Abre-se o dia toldado pelas nuvens pesadas de ontem. Impossível saber o que pesa mais. Se a agrura que as palavras absurdas provocam ou este céu carregado e escuro. Desvio meu pensar para longe do agora. Outro tempo de festiva contemplação. Quando teus cabelos dourados brilhavam mais que ouro. Leves mais que plumas. Lisos mais que chuva pelos beirais. Outro tempo.

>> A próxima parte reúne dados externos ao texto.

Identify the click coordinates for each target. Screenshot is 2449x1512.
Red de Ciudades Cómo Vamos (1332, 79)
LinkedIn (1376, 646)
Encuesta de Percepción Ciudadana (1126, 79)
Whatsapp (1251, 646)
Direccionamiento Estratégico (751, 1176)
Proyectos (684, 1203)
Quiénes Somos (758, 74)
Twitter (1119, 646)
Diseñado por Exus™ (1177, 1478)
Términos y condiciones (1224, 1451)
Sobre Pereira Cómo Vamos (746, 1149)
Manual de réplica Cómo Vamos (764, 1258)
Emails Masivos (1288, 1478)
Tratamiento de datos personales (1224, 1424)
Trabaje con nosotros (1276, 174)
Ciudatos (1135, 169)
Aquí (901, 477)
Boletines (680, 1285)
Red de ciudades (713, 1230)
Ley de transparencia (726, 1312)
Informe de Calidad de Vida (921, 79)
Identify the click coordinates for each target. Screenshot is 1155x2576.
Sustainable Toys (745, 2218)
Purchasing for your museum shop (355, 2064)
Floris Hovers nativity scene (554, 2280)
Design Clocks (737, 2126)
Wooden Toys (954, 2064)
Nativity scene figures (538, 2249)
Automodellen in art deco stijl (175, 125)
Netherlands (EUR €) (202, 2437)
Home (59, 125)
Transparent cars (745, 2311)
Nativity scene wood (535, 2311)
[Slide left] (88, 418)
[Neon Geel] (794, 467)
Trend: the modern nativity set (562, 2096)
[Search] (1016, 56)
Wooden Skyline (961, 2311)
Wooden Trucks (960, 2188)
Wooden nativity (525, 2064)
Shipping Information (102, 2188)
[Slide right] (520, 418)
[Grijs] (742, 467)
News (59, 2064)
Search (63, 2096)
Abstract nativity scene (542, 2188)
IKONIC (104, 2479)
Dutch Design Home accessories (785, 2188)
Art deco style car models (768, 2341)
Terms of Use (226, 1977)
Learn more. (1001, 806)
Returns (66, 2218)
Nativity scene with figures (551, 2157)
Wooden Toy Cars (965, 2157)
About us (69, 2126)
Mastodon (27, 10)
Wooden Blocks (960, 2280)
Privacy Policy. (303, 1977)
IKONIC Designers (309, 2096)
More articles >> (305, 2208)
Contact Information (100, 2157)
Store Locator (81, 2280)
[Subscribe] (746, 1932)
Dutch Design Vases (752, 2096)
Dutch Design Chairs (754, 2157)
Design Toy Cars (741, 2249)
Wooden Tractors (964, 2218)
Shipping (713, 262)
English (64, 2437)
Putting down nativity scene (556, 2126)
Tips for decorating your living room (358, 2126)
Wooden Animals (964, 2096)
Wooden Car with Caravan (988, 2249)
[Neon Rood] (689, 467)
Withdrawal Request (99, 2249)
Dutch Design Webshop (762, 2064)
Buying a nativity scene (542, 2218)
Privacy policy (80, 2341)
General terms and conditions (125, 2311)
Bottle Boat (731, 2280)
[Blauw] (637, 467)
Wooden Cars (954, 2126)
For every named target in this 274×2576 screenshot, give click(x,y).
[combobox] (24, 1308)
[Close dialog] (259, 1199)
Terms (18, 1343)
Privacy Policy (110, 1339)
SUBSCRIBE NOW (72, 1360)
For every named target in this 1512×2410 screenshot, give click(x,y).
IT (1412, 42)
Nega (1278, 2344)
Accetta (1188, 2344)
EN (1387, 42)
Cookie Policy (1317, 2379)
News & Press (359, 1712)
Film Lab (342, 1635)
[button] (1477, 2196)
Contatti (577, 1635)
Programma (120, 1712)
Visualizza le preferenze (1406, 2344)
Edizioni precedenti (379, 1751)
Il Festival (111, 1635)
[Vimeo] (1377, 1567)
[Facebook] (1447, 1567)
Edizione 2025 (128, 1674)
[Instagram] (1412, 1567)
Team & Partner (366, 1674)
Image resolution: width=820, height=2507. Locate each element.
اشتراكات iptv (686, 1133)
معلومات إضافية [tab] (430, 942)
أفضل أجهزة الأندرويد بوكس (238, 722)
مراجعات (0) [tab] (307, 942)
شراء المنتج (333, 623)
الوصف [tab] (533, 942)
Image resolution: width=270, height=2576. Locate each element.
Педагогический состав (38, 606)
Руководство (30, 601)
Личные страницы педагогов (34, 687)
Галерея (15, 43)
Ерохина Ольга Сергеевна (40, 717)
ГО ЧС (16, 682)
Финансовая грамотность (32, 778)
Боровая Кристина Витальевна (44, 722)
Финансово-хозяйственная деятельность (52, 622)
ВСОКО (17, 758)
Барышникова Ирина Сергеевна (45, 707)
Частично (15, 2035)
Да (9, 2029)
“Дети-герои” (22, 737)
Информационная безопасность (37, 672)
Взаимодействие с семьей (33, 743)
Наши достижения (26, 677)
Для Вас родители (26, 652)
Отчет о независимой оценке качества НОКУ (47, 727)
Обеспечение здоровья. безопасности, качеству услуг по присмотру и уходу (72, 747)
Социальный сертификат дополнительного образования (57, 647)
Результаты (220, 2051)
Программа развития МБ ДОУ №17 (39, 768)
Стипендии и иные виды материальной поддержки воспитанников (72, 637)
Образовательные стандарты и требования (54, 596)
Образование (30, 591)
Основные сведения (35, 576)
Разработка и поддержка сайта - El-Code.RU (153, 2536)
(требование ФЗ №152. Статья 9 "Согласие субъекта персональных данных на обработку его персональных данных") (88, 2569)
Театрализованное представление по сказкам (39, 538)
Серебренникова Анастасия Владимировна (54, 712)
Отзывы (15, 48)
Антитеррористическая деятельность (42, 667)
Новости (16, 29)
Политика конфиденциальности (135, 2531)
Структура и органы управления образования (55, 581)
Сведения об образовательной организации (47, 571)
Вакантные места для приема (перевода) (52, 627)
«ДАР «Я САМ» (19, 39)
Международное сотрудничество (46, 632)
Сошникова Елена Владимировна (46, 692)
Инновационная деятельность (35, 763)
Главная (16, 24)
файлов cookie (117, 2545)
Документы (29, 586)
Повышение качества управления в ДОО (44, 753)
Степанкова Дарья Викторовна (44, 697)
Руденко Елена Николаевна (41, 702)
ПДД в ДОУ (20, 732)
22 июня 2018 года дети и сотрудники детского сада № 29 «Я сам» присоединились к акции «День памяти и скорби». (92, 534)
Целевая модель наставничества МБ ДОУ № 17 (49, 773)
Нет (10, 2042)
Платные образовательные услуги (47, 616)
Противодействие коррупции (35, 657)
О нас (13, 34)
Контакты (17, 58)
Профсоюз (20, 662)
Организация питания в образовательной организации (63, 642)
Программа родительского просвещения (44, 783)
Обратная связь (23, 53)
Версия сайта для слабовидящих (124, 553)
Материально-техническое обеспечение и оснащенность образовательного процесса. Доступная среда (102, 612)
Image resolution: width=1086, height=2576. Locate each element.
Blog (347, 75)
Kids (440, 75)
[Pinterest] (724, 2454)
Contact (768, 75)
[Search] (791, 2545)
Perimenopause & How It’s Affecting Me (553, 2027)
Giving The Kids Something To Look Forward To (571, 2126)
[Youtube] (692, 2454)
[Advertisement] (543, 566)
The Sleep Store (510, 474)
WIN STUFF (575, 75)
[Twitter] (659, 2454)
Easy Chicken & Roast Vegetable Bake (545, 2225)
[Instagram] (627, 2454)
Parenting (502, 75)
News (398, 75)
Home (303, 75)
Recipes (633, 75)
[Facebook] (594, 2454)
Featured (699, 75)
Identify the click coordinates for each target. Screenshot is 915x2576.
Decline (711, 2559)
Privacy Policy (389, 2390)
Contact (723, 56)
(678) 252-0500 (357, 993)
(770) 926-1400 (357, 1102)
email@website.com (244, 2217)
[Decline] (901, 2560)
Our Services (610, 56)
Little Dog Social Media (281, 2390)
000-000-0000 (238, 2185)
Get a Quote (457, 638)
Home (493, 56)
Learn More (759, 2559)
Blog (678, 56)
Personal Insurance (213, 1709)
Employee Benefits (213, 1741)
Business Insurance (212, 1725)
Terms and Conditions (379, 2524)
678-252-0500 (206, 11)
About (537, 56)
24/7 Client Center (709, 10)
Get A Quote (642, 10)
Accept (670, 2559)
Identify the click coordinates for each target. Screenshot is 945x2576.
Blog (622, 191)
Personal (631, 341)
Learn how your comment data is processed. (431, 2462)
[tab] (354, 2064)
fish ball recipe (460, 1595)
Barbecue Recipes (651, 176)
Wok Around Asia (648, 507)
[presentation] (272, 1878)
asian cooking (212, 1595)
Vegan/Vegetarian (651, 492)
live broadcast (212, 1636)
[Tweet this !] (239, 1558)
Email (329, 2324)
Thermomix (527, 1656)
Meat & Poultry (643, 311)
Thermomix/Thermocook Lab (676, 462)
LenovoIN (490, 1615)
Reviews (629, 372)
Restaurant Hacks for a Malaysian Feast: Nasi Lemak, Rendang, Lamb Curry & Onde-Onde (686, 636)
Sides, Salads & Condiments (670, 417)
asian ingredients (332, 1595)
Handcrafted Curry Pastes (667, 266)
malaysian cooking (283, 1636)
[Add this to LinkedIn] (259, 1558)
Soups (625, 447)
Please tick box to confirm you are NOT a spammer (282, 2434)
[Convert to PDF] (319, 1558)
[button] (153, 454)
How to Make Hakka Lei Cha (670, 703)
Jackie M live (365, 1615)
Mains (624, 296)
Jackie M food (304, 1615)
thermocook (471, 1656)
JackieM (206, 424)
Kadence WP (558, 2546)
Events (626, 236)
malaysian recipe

Dormes, talvez. Reviro os escombros do que hoje se revela tênue e difuso. Cavo o que se viveu. Revolver a memória de nossa vida feliz, no tempo das manhãs de sol e passeios nas barcas floridas pelos 180 km de canais que sobraram do lago Texcoco, soterrado para a construção da Cidade do México. A música original dos “mariachis”. Nossa felicidade era viver ao acaso das horas premiadas. Entre as águas e a ilusão. Tempo irreversível.
Ainda jovem arriei a bagagem do desencanto e procurei outra linha para contornar a vida. Foi difícil abrir os umbrais da minha alma. Dobradiças enferrujadas, trinco sem utilidade. As brechas de sua urdidura eram invisíveis. Achei as ferramentas e enfrentei o oficio de redescobrir o brilho dos olhos e o ânimo de enxergar o que era real e me desvencilhar do sonho imaginário e impossível.

Percebo que tudo não passou da invenção. Sonhei com “meus olhos costurados”, no dizer do jovem poeta. Estar só é chamar fantasmas, passado perdido. Preciso descansar o corpo. De olhos fechados por horas, muitas horas. O inesperado corte da luz elétrica escureceu mais o que em mim já era o breu. O corpo estirado pressente o quanto teria que esperar pelo dia. Talvez uma espera inútil. O desassossego se instala em mim. Na quietude da madrugada, a ausência de apelos é palco perfeito ao surgimento de ideias, sonhos. Nada acontece. O breu impede. Há o redemoinho na alma. Não há desejo. As imagens se sucedem no meu pensamento. Imagens retalhadas, confusas, quase obscuras. Movem-se. Torvelinho. Meu espírito não suportará por muito tempo a movimentação pictórica de meus pensamentos, mas eu não ouso impedir. Permaneço estático à mercê do que poderá vir e que não sei nem posso imaginar. Enganei-me. Tudo o que imaginei sobre esta nova vida para nós não passou de ilusão. Permaneces absorta e mais alheia ao que eu presumia ser normal e possível. Viver o dia e a noite enfrentando os acontecimentos com normalidade. Preciso entender o que meu pensamento fustiga. As lembranças, vivências e fantasias. Há em mim o desejo de estimular os recônditos da memória, espaços construídos de silêncio. E depois? Se eu tiver medo e não souber o que fazer com os segredos descobertos? Pensamento, voz, esquecimento, lembrança ou nada.

Logo será dia. Abrirei a porta e as janelas. Escancaradas para o sol. Liberdade para a inundação da claridade. O vento, nos quintais, dará voltas nos lençóis dos varais. Diante da janela a paisagem. A paisagem não indaga, tampouco quer ouvir qualquer palavra ou história de amor ou ódio que eu possa ou queira relatar. Qualquer história de medo ou de aventura. Qualquer história de tédio ou benevolência. Os acontecimentos do passado escapam da memória. Tomam corpo e desfilam na passarela desta recordação. Há um hiato entre nós. Eu também separado de mim. Ser feliz, às vezes, é só lembrar.